I have been having these episodes of dizziness and such that is related to my blood sugar, and I’m tired. I’m lifting my eyes to the mountains, and pushing onward. Whatever manifests in our body has its beginnings in our inner work. I believe that thoroughly. Healing is a time of inner work as much as it is getting well physically.
I posted a comment on Mama-Om and she was gracious enough to share with me some of her experiences with being a parent and not feeling well. I wanted to share them here. Sometimes I think us mothers tend to hide our pitfalls, and things that aren’t just so. There’s nothing to hide. Mothers are people afterall, and we all have work to do in this life.
Mama-Om:
I call it just a day.
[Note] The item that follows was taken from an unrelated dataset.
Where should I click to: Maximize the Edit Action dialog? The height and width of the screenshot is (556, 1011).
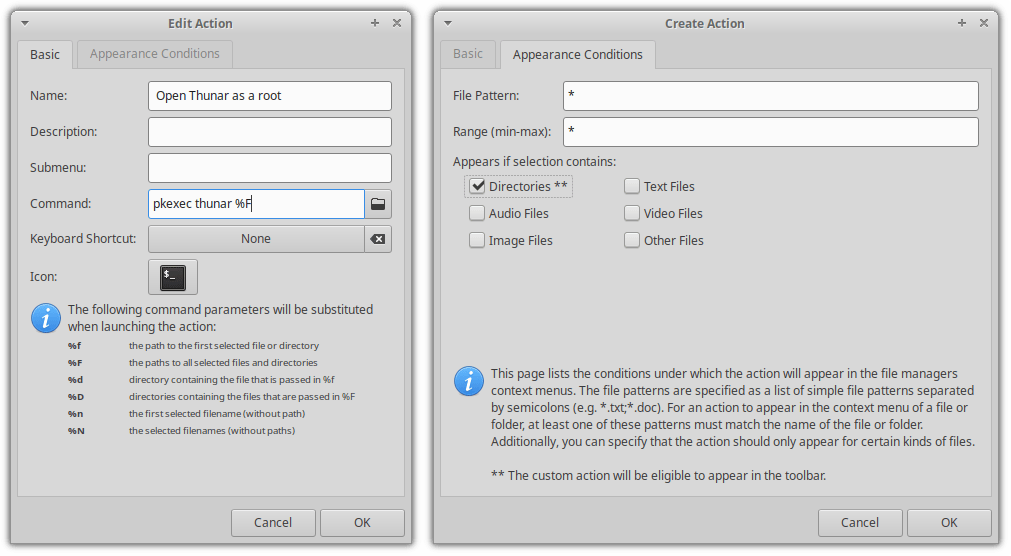[375, 23]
A real day. I spent time away from the computer. I opened and learned the new pressure canner I bought. We have so many tomatoes, and I know I need to learn to put things up. It’s part of it. Though I have heard the stories of pressure canners blowing people up, I know they must be relatively safe, and it is time I got acquainted. Tomatoes are supposedly easy to put up.
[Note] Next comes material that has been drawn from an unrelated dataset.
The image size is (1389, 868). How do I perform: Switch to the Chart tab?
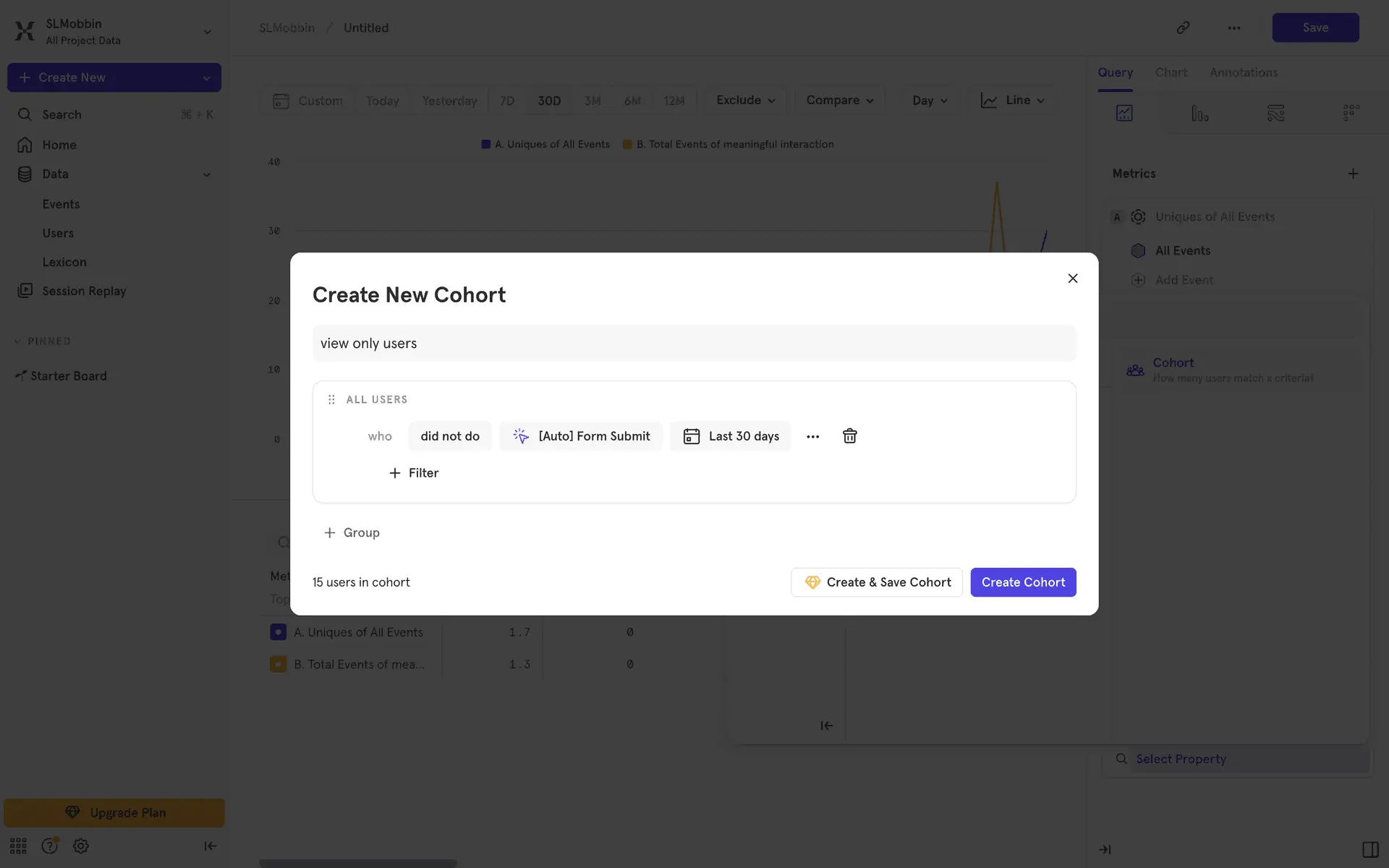1171,72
I hate reading manuals. I like my reading to have a narrative quality even if non-fiction. I’d much prefer learning my being taught by a breathing being, but time has not allowed me that, and none of my family that lives closer to us cans. I withstood the reading, working through the text step by step, trying to be hands on instead of reading and then doing. I readied 7 quart jars. I knew I’d fill those and have left overs. Yet, when I smashed in the tomatoes as instructed by the manual, I found that I could only fill 4 of those.
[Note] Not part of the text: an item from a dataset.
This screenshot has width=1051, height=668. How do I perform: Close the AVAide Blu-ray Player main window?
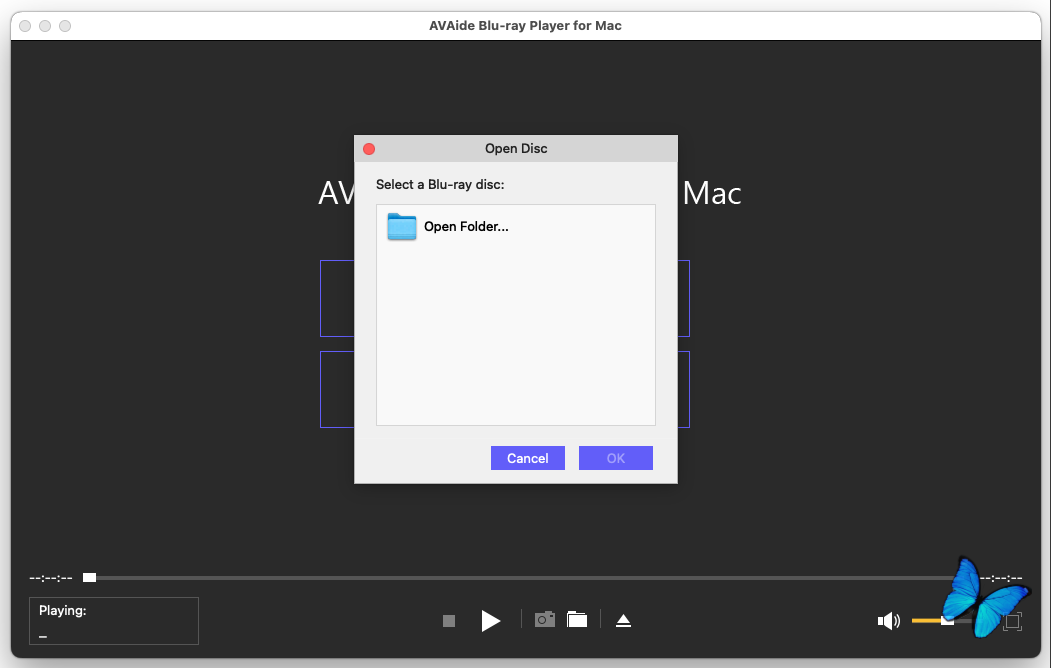coord(25,26)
As soon as the jars were prepared, the girls and I got the best surprise. At my back door, stood my daddy. He had come just in time to be present for my blowing up the house. But, it all went off without a hitch. The best part is my daddy was smiling and seemed at ease. He has a job that carries with it a huge responsibility, and sometimes I wish he could leave it behind. I always remember my happy daddy fondly. Nobody else can be happy like him. When he is happy he can hold the world on his back and go with simple movements, unhindered, laughing. Oh, the laughing.
Dad helped me fix the air conditioner away from the stove. Our little wall unit blows the flame on my gas stove, so I had turned it off. It was like a sauna in the cabin. He couldn’t stay long and we were alone again. The jars finished processing. I did my yoga practice. Ivy napped. When I got the jars out of the canner, I got this…
Floaters. I should have poured off the juice I got after packing and put in more tomatoes. The jars are sealed though, and John’s Mamaw – canner extraordinaire – says they are going to be just fine to eat. They will be used for soups and sauces this winter. I’m so pleased that the blight didn’t wipe them out this year like our last year’s crop. We are making progress even if baby steps. We’ll eventually walk with few stumbles, then glide.